**JOBS:**
(a) From the text on Moulay Ismail, reproduce verbatim the part that opens with the words containing "He was infamously" and closes with "periods militarily speaking.".
(b) Write the next part of the account of Moulay Ismail's reign, starting after its final sentence.

According to the Guinness Book of World Records, this monarch sired the highest number of progeny ever recorded in history
Moulay Ismail was born in Sijilmassa, Morocco, around 1645. He was the second ruler of the Alaouite Dynasty, the royal house still ruling Morocco to date. Seventh of fifteen sons, he was governor of the Kingdom of Fez and the north of Morocco from 1667 up until his half-brother’s death in 1672.
He was infamously ruthless, his reign supposedly began with the display of 400 rebel heads on the walls of Fez, as he was contending to the throne against his nephew before being proclaimed Sultan at Fez in 1687 to begin a rule that would last 55 years, the longest of any Sultan in Morocco.
Accession to power and military centralization

The reign of Moulay Ismail was perhaps a highlight in the royal history of the country. Not only has it been the longest reign of any monarch before or after him, but it was also one of the strongest periods militarily speaking.

**PROVIDED MATERIAL:**
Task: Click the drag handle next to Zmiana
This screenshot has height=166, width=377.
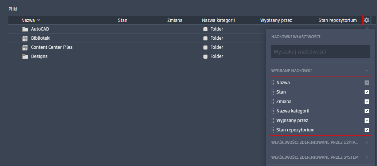Action: click(x=273, y=102)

**ANSWERS:**
(a)
He was infamously ruthless, his reign supposedly began with the display of 400 rebel heads on the walls of Fez, as he was contending to the throne against his nephew before being proclaimed Sultan at Fez in 1687 to begin a rule that would last 55 years, the longest of any Sultan in Morocco.
Accession to power and military centralization

The reign of Moulay Ismail was perhaps a highlight in the royal history of the country. Not only has it been the longest reign of any monarch before or after him, but it was also one of the strongest periods militarily speaking.

(b)
Prior to Moulay Ismail, Moroccan monarchs usually relied on tribes (that often rebelled) to supply them with men. During his reign, Moulay Ismail relied highly on two main military corps: the Guichs, privileged tribes established by Moulay Ismail to limit subject region, and the Black Guard, also known as Abid al-Bukhari (Bukhari’s slaves), an army of black slaves totally devoted to the Sultan.
Moreover, Moulay Ismail also controlled a large fleet of corsairs based at the Old Sale and the New Sale (current Rabat). This fleet constantly supplied the Sultan with Christian weapons and slaves through its raids from the Mediterranean all the way to the Black Sea.
The Kingdom of Morocco established important diplomatic relationships during Ismail’s reign, notably with the Kingdoms of France, Great Britain, and Spain. The Europeans nicknamed him “the Bloody King” or “the Bloodthirsty” due to his cruelty and ruthlessness. In Morocco, he was known as “the Warrior King”.
A legacy of a thousand kids

According to the Guinness Book of World Records, Moulay Ismail fathered 888 children, the highest progeny throughout recorded history that can be verified.
In a report, Dominique Busnot, a French diplomat who frequently went on expeditions to Morocco, says the Sultan may actually have had 1,171 children from four wives and 500 concubines. At the time of the report, Ismail was 57 and had ruled for 32 years.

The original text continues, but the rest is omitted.